Task goal
Your answer must be the full listing, reproduced exactly.

Records for the exercise

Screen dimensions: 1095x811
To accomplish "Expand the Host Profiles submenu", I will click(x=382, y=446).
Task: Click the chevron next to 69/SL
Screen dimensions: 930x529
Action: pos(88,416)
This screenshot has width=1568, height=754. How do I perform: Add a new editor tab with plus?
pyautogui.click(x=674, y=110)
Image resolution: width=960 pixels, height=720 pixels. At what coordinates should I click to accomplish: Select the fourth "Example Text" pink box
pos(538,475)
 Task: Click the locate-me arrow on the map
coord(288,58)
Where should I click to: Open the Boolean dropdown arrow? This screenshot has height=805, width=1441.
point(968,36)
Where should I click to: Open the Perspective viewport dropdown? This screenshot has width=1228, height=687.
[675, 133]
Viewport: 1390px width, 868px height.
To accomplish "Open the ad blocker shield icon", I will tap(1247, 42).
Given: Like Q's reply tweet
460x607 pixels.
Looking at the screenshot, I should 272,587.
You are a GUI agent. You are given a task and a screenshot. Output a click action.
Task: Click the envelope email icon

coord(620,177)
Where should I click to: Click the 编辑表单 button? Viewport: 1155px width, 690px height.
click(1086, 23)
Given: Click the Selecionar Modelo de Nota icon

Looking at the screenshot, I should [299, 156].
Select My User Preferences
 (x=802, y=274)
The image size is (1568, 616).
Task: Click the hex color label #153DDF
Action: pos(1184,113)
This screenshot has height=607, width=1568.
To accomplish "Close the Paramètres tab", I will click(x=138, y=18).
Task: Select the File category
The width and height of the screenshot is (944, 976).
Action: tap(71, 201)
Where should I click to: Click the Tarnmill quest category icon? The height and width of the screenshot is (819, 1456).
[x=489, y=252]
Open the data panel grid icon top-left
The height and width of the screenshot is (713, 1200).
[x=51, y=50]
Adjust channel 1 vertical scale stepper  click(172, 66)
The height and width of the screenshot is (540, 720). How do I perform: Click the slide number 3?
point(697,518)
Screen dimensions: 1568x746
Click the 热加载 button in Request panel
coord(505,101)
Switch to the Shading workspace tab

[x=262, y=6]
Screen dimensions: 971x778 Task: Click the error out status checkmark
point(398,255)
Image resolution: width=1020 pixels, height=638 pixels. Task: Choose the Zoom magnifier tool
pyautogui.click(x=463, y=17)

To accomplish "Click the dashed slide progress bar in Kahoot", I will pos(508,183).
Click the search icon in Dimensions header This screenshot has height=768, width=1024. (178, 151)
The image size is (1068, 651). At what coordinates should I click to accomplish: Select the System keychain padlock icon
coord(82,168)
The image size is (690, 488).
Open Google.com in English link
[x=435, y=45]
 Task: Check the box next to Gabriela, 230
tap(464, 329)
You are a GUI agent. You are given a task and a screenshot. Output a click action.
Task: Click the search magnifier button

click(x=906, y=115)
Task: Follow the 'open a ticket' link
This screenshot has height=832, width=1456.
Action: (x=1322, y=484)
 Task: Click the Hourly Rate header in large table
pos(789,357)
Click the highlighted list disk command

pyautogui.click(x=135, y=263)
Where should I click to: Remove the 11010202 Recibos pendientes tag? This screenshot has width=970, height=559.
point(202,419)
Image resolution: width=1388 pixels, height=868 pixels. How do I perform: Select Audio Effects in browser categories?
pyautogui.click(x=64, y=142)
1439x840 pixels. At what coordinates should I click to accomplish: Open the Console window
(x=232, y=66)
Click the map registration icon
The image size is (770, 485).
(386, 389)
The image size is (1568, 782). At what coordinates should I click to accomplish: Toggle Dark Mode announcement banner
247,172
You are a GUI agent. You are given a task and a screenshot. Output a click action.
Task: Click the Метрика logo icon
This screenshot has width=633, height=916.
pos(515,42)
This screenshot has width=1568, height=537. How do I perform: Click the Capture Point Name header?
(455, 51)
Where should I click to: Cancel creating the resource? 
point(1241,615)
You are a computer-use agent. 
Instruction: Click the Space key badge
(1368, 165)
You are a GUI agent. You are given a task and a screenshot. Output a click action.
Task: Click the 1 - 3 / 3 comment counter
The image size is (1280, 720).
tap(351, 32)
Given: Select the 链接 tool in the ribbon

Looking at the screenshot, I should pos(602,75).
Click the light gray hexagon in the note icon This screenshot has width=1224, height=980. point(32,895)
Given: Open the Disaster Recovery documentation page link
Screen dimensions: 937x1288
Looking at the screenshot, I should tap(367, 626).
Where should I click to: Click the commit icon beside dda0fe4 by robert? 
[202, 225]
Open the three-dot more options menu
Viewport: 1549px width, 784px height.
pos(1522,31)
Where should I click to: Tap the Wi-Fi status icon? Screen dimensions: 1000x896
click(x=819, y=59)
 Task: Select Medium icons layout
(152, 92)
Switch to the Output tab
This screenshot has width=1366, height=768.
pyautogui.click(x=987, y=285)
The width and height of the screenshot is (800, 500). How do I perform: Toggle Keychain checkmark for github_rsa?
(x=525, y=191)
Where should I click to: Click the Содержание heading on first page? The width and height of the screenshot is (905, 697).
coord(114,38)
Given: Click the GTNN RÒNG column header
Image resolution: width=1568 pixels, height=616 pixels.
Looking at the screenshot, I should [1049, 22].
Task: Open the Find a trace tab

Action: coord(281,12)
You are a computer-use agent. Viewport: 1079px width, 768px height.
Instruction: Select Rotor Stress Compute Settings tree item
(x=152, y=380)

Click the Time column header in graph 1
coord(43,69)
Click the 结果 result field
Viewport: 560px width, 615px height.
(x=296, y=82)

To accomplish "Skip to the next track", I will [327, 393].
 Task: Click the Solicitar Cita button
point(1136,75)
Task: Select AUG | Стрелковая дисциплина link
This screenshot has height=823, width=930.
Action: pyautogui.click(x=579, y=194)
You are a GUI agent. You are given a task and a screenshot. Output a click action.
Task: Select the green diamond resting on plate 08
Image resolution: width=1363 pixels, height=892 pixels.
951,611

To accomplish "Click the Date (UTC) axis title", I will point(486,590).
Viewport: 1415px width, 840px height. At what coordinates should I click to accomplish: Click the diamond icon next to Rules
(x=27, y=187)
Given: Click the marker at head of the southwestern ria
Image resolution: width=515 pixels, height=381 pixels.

Task solution
Screen dimensions: 1095x811
To accomplish "Expand the Host Profiles submenu", I will click(x=382, y=446).
Task: Click the chevron next to 69/SL
Screen dimensions: 930x529
Action: pos(88,416)
This screenshot has width=1568, height=754. How do I perform: Add a new editor tab with plus?
pyautogui.click(x=674, y=110)
Image resolution: width=960 pixels, height=720 pixels. At what coordinates should I click to accomplish: Select the fourth "Example Text" pink box
pos(538,475)
 Task: Click the locate-me arrow on the map
coord(288,58)
Where should I click to: Open the Boolean dropdown arrow? This screenshot has height=805, width=1441.
point(968,36)
Where should I click to: Open the Perspective viewport dropdown? This screenshot has width=1228, height=687.
[675, 133]
Viewport: 1390px width, 868px height.
To accomplish "Open the ad blocker shield icon", I will tap(1247, 42).
Given: Like Q's reply tweet
460x607 pixels.
Looking at the screenshot, I should 272,587.
You are a GUI agent. You are given a task and a screenshot. Output a click action.
Task: Click the envelope email icon

coord(620,177)
Where should I click to: Click the 编辑表单 button? Viewport: 1155px width, 690px height.
click(1086, 23)
Given: Click the Selecionar Modelo de Nota icon

Looking at the screenshot, I should [299, 156].
Select My User Preferences
 (x=802, y=274)
The image size is (1568, 616).
Task: Click the hex color label #153DDF
Action: pos(1184,113)
This screenshot has height=607, width=1568.
To accomplish "Close the Paramètres tab", I will click(x=138, y=18).
Task: Select the File category
The width and height of the screenshot is (944, 976).
Action: tap(71, 201)
Where should I click to: Click the Tarnmill quest category icon? The height and width of the screenshot is (819, 1456).
[x=489, y=252]
Open the data panel grid icon top-left
The height and width of the screenshot is (713, 1200).
[x=51, y=50]
Adjust channel 1 vertical scale stepper  click(172, 66)
The height and width of the screenshot is (540, 720). How do I perform: Click the slide number 3?
point(697,518)
Screen dimensions: 1568x746
Click the 热加载 button in Request panel
coord(505,101)
Switch to the Shading workspace tab

[x=262, y=6]
Screen dimensions: 971x778 Task: Click the error out status checkmark
point(398,255)
Image resolution: width=1020 pixels, height=638 pixels. Task: Choose the Zoom magnifier tool
pyautogui.click(x=463, y=17)

To accomplish "Click the dashed slide progress bar in Kahoot", I will pos(508,183).
Click the search icon in Dimensions header This screenshot has height=768, width=1024. (178, 151)
The image size is (1068, 651). At what coordinates should I click to accomplish: Select the System keychain padlock icon
coord(82,168)
The image size is (690, 488).
Open Google.com in English link
[x=435, y=45]
 Task: Check the box next to Gabriela, 230
tap(464, 329)
You are a GUI agent. You are given a task and a screenshot. Output a click action.
Task: Click the search magnifier button

click(x=906, y=115)
Task: Follow the 'open a ticket' link
This screenshot has height=832, width=1456.
Action: (x=1322, y=484)
 Task: Click the Hourly Rate header in large table
pos(789,357)
Click the highlighted list disk command

pyautogui.click(x=135, y=263)
Where should I click to: Remove the 11010202 Recibos pendientes tag? This screenshot has width=970, height=559.
point(202,419)
Image resolution: width=1388 pixels, height=868 pixels. How do I perform: Select Audio Effects in browser categories?
pyautogui.click(x=64, y=142)
1439x840 pixels. At what coordinates should I click to accomplish: Open the Console window
(x=232, y=66)
Click the map registration icon
The image size is (770, 485).
(386, 389)
The image size is (1568, 782). At what coordinates should I click to accomplish: Toggle Dark Mode announcement banner
247,172
You are a GUI agent. You are given a task and a screenshot. Output a click action.
Task: Click the Метрика logo icon
This screenshot has width=633, height=916.
pos(515,42)
This screenshot has width=1568, height=537. How do I perform: Click the Capture Point Name header?
(455, 51)
Where should I click to: Cancel creating the resource? 
point(1241,615)
You are a computer-use agent. 
Instruction: Click the Space key badge
(1368, 165)
You are a GUI agent. You are given a task and a screenshot. Output a click action.
Task: Click the 1 - 3 / 3 comment counter
The image size is (1280, 720).
tap(351, 32)
Given: Select the 链接 tool in the ribbon

Looking at the screenshot, I should pos(602,75).
Click the light gray hexagon in the note icon This screenshot has width=1224, height=980. point(32,895)
Given: Open the Disaster Recovery documentation page link
Screen dimensions: 937x1288
Looking at the screenshot, I should tap(367, 626).
Where should I click to: Click the commit icon beside dda0fe4 by robert? 
[202, 225]
Open the three-dot more options menu
Viewport: 1549px width, 784px height.
pos(1522,31)
Where should I click to: Tap the Wi-Fi status icon? Screen dimensions: 1000x896
click(x=819, y=59)
 Task: Select Medium icons layout
(152, 92)
Switch to the Output tab
This screenshot has width=1366, height=768.
pyautogui.click(x=987, y=285)
The width and height of the screenshot is (800, 500). How do I perform: Toggle Keychain checkmark for github_rsa?
(x=525, y=191)
Where should I click to: Click the Содержание heading on first page? The width and height of the screenshot is (905, 697).
coord(114,38)
Given: Click the GTNN RÒNG column header
Image resolution: width=1568 pixels, height=616 pixels.
Looking at the screenshot, I should [1049, 22].
Task: Open the Find a trace tab

Action: coord(281,12)
You are a computer-use agent. Viewport: 1079px width, 768px height.
Instruction: Select Rotor Stress Compute Settings tree item
(x=152, y=380)

Click the Time column header in graph 1
coord(43,69)
Click the 结果 result field
Viewport: 560px width, 615px height.
(x=296, y=82)

To accomplish "Skip to the next track", I will [327, 393].
 Task: Click the Solicitar Cita button
point(1136,75)
Task: Select AUG | Стрелковая дисциплина link
This screenshot has height=823, width=930.
Action: pyautogui.click(x=579, y=194)
You are a GUI agent. You are given a task and a screenshot. Output a click action.
Task: Select the green diamond resting on plate 08
Image resolution: width=1363 pixels, height=892 pixels.
951,611

To accomplish "Click the Date (UTC) axis title", I will point(486,590).
Viewport: 1415px width, 840px height. At what coordinates should I click to accomplish: Click the diamond icon next to Rules
(x=27, y=187)
Given: Click the marker at head of the southwestern ria
Image resolution: width=515 pixels, height=381 pixels.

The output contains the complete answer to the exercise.